The worldwide coronavirus pandemic has fouled spring break trips, long-planned vacations and overseas travel. The State Department estimates that about 13,500 Americans are stranded abroad. As of Tuesday, the federal government had chartered 16 flights to repatriate them, but that still leaves thousands of citizens stuck. KCRW’s Cerise Castle spoke with two families in Ecuador.
Mike Jansma went to Ecuador with his wife, Laura, and son, Stephen, for a Spanish immersion trip earlier this month with a group from Stephen’s school. They were in South America weeks before the State Department issued a Global Level 4 Health Advisory urging citizens not to travel.
When the trip finished, they traveled to the Galapagos Islands with friends Emily and Carol Creamer for the beginning of spring break. They were on a small island when they heard that Ecuador was closing its borders, and they only had a few days to get out of the country. Because of the size of their group, they weren’t able to secure seats on a ferry to the mainland in time and missed the deadline.

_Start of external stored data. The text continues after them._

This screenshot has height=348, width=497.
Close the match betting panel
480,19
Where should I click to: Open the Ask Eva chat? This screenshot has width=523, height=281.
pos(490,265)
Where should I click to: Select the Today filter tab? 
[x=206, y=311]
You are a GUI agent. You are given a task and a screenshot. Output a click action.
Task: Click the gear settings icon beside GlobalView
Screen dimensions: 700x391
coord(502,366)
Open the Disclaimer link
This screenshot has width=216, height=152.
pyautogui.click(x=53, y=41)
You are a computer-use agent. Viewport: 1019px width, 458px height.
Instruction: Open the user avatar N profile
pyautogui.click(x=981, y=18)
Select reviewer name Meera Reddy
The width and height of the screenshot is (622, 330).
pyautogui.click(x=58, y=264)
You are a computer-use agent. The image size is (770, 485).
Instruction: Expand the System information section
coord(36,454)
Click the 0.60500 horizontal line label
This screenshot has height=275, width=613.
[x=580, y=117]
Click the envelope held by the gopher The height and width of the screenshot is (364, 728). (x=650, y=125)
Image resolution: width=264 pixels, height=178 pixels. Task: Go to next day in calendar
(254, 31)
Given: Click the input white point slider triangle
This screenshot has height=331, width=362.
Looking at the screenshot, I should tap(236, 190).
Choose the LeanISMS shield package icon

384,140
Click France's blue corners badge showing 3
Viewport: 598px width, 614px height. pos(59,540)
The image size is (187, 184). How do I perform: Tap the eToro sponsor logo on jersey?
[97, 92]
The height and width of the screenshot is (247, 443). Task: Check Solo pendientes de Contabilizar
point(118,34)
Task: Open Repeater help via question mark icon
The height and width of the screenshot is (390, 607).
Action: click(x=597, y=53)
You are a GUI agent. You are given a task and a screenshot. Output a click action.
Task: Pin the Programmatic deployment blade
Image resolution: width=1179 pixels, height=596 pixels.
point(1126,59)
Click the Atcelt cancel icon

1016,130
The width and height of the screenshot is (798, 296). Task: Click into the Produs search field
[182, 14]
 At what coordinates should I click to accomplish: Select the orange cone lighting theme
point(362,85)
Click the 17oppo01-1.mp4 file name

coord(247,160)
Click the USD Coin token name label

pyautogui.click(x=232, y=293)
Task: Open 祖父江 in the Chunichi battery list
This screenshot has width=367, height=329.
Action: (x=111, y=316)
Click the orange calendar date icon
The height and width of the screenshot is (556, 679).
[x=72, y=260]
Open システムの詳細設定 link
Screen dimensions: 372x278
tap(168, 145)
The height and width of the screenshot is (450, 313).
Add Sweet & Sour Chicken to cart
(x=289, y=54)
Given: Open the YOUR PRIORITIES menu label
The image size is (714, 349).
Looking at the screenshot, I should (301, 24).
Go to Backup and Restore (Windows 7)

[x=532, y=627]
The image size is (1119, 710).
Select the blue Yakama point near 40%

Emily Creamer, one of the students on the trip, has been keeping track of the group's contacts with the embassy.
“We have tried to contact the embassy, and they basically told us that we were on our own, and that there’s nothing they can do,” she says. “Friends and family at home are being told differently.”
The Creamer say that the State Department is telling their friends and family in the United States that the group can fill out some paperwork and take a flight home.
But that hasn’t been the group's experience. Their contact with the State Department only yielded seats that cost $1,000 or more. The federal government also did not help the people stuck get to an airport in the midst of massive national restrictions.
“Here in Ecuador there’s a travel curfew, depending on which province you're in. They range from 5 pm to 7 pm all the way until 5, 6 or 7 am,” Mike Jansma says. “And in the hours where there isn’t that curfew, you’re only allowed to be out for essential things, so pharmacy, hospital, grocery store. You can’t buy groceries without an Ecuadorian ID, so that leaves us out.”
Jansma’s wife also has a thyroid issue, and she relies on medication to manage it. She’s run out of it since the group became stuck in Ecuador.
“She has an autoimmune disease that makes her very susceptible to the coronavirus. She actually brought extra meds with her, but she has run out, and there’s no direct replacements here in Ecuador,” he says. “We’ve spent countless hours trying to figure out if we can FedEx them in or if there was some direct replacement. But so far working with multiple pharmacies and pharmacists in the US, we’ve yet to come up with something.”
The family has made some progress on their own. They were able to find a flight out of Quito to Houston. If all goes well, they will land Tuesday evening.